**Exercise input**

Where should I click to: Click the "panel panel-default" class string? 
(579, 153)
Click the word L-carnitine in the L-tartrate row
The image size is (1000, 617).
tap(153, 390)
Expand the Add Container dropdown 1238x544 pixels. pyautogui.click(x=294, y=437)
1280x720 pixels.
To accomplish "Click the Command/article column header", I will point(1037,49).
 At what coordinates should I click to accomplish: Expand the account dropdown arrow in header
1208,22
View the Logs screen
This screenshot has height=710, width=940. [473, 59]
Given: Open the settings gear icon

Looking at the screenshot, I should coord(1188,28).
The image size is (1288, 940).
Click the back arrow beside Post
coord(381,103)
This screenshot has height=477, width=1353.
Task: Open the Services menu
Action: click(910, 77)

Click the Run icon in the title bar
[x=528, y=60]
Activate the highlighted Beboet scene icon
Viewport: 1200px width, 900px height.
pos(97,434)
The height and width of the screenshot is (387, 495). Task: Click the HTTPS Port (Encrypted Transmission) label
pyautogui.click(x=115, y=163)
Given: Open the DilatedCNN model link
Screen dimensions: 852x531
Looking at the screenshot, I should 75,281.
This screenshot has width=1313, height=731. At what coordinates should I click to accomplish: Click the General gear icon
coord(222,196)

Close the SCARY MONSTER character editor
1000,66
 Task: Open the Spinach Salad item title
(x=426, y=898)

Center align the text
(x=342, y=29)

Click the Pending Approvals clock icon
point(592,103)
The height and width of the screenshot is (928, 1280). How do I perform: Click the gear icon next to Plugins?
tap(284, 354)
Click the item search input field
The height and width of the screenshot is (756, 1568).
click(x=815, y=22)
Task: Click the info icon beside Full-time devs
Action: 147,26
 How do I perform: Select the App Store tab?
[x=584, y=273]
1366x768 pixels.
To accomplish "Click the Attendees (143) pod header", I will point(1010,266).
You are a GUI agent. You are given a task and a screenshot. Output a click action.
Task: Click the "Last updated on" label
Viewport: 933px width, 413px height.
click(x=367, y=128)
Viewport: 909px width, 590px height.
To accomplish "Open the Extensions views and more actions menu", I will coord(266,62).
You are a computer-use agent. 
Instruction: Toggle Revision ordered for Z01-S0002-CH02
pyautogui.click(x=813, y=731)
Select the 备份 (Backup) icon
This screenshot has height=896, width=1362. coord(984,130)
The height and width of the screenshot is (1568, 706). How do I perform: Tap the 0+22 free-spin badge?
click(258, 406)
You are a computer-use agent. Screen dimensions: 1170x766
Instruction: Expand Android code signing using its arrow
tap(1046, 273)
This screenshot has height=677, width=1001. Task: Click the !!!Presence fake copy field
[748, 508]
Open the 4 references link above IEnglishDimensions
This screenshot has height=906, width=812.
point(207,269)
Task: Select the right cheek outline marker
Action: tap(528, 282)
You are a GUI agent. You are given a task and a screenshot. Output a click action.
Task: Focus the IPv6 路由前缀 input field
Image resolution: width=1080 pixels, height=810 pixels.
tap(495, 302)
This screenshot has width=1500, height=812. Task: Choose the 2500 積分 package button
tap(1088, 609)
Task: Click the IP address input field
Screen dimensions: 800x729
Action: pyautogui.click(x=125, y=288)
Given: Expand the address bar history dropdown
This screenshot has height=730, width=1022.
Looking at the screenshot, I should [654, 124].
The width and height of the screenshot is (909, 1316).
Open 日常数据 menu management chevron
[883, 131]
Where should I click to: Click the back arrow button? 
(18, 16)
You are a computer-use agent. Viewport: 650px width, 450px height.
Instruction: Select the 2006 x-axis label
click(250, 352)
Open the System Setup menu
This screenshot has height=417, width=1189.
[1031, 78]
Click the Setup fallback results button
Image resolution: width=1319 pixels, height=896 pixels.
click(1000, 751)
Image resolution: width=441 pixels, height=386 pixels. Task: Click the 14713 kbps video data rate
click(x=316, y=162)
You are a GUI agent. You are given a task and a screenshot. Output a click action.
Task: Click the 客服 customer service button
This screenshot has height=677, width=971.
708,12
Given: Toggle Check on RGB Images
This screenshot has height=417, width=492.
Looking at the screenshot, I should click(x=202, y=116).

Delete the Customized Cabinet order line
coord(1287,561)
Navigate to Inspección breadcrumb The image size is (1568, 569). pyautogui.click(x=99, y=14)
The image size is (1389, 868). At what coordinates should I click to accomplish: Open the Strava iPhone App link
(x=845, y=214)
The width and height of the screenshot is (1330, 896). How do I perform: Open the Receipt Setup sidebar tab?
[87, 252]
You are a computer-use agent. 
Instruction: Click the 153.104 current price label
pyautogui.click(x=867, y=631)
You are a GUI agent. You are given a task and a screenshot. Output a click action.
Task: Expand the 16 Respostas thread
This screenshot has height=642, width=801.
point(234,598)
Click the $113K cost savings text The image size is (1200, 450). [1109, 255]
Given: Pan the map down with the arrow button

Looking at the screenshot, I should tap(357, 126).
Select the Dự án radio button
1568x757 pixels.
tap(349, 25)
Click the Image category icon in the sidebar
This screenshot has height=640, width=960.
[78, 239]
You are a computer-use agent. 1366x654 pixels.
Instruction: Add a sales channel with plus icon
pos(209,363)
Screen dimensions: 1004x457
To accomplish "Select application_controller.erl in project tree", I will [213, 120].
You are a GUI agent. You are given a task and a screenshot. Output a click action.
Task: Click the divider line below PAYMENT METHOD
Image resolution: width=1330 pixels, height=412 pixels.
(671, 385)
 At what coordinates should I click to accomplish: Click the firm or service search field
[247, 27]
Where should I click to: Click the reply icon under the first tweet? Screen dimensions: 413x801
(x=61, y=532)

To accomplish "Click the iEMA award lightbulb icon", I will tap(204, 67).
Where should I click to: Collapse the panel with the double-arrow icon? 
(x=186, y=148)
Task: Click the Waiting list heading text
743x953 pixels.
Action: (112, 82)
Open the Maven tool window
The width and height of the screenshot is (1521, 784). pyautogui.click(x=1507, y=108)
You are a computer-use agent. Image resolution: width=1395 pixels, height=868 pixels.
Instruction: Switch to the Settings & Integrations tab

**What you will do**
Exactly as they stand, please print the lines from the first line of the records above down to the line that includes "The image size is (1288, 940).", both of those included and no others.

**Written response**
Where should I click to: Click the "panel panel-default" class string? 
(579, 153)
Click the word L-carnitine in the L-tartrate row
The image size is (1000, 617).
tap(153, 390)
Expand the Add Container dropdown 1238x544 pixels. pyautogui.click(x=294, y=437)
1280x720 pixels.
To accomplish "Click the Command/article column header", I will point(1037,49).
 At what coordinates should I click to accomplish: Expand the account dropdown arrow in header
1208,22
View the Logs screen
This screenshot has height=710, width=940. [473, 59]
Given: Open the settings gear icon

Looking at the screenshot, I should coord(1188,28).
The image size is (1288, 940).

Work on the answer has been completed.